◆ Required tasks:
**a)** From the post on Seville's Holy Week and April Fair, extract the passage between "La Semana Santa (Holy" and "nice and comfy.", inclusive.
**b)** Lay out the listing between the lines holding "The height and width of the screenshot is (1000, 1600)." and "(x=128, y=288)", inclusive, as a two-column CSV with the headers ask and response. Give one row per ask, putting its text and its answer each in a single quoted field with line breaks replaced by spaces.

◆ Selected excerpt:
--- Begin ---

La Semana Santa (Holy Week) and La Feria de Abril (the April Fair) are two of Seville’s biggest, most extravagant festivals. And they happen about two weeks apart. Although I had heard a little bit about them before coming, I really underestimated the extent of the intricacies and excellence that these festivals hold. Granted, they are most likely older than the United States as as country. But still. So I wanted to write something talking about them, and my experiences. There’s a lot to say, so it’ll probably be somewhat long, so get nice and comfy.
La Semana Santa
(lah say-mah-nah sahn-tah)
This Holy Week spans the week before Easter Sunday, and ends then. While I haven’t encountered much in the way of forced religion (I was worried my host family would expect me to go to church and everything even though I’m not currently practicing, but they aren’t practicing either. It’s only as involved as you want it to be… although the elderly might still have some choice words for your decision should you not be practicing!), Seville is extremely engrossed in tradition. As they should be, since their traditions are hundreds and hundreds of years old. That’s what Holy Week was described to me as being; a chance to embrace a centuries old tradition and admire all the culture and decoration the celebration contains. If you want to take it a step further and attend mass, participate in the processions, etc., for your own personal worship, you can definitely find a way to get involved.

--- End ---

Saved entries:
--- Begin ---

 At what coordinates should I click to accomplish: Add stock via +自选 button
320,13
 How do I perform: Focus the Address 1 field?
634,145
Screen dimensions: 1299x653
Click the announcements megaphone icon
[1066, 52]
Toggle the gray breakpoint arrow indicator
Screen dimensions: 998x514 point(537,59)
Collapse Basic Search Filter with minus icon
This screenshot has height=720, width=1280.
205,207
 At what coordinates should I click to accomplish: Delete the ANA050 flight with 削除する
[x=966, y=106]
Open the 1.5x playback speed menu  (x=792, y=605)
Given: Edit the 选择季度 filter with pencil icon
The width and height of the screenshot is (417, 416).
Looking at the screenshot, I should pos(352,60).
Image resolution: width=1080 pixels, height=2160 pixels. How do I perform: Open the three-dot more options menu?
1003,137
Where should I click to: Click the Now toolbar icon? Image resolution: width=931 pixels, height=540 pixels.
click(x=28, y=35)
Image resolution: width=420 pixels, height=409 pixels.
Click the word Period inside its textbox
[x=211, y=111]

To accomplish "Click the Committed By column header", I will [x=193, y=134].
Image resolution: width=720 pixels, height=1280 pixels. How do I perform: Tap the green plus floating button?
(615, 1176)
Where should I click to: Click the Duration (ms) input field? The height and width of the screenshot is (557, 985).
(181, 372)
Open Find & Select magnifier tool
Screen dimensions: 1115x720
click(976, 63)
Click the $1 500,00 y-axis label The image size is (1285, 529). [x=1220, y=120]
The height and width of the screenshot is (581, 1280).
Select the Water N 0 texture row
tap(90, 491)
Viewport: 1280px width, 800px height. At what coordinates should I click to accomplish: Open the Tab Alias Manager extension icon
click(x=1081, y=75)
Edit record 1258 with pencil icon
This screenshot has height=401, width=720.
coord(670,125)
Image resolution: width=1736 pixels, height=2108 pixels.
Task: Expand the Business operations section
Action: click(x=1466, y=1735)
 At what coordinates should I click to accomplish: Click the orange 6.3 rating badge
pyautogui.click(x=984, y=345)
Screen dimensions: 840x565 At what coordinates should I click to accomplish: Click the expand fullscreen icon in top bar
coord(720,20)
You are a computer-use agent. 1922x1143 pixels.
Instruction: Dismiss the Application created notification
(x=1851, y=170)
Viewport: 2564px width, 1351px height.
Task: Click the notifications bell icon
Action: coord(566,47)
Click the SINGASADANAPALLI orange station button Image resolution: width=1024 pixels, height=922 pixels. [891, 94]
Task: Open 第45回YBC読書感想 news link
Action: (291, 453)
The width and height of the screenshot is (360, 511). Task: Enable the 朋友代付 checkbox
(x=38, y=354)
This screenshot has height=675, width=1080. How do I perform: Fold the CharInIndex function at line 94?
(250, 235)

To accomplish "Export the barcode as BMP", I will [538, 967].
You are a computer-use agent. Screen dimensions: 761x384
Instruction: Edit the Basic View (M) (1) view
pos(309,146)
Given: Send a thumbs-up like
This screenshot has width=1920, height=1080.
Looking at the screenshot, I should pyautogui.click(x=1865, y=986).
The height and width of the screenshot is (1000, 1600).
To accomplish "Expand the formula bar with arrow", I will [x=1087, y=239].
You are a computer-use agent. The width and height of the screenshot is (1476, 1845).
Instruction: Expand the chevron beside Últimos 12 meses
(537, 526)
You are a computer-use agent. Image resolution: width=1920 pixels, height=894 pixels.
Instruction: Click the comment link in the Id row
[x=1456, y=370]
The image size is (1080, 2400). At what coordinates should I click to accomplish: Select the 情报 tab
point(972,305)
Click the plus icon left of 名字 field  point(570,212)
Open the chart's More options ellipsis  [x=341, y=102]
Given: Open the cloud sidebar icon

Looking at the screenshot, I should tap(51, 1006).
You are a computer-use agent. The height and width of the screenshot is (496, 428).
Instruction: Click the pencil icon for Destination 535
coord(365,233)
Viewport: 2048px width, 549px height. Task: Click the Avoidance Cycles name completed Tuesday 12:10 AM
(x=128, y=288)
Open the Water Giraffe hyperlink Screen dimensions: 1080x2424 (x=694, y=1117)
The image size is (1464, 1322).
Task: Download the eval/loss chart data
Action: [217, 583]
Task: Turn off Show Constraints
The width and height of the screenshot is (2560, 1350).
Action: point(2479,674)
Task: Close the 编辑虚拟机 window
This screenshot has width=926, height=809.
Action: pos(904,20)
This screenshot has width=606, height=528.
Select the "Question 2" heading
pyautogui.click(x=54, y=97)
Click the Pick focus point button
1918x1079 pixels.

--- End ---

◆ Correct answers:
**a)**
La Semana Santa (Holy Week) and La Feria de Abril (the April Fair) are two of Seville’s biggest, most extravagant festivals. And they happen about two weeks apart. Although I had heard a little bit about them before coming, I really underestimated the extent of the intricacies and excellence that these festivals hold. Granted, they are most likely older than the United States as as country. But still. So I wanted to write something talking about them, and my experiences. There’s a lot to say, so it’ll probably be somewhat long, so get nice and comfy.

**b)**
ask,response
"The height and width of the screenshot is (1000, 1600). To accomplish ""Expand the formula bar with arrow"",","I will [x=1087, y=239]."
"You are a computer-use agent. The width and height of the screenshot is (1476, 1845). Instruction: Expand the chevron beside Últimos 12 meses","(537, 526)"
"You are a computer-use agent. Image resolution: width=1920 pixels, height=894 pixels. Instruction: Click the comment link in the Id row","[x=1456, y=370]"
"The image size is (1080, 2400). At what coordinates should I click to accomplish: Select the 情报 tab","point(972,305)"
"Click the plus icon left of 名字 field","point(570,212)"
"Open the chart's More options ellipsis","[x=341, y=102]"
"Given: Open the cloud sidebar icon","Looking at the screenshot, I should tap(51, 1006)."
"You are a computer-use agent. The height and width of the screenshot is (496, 428). Instruction: Click the pencil icon for Destination 535","coord(365,233)"
"Viewport: 2048px width, 549px height. Task: Click the Avoidance Cycles name completed Tuesday 12:10 AM","(x=128, y=288)"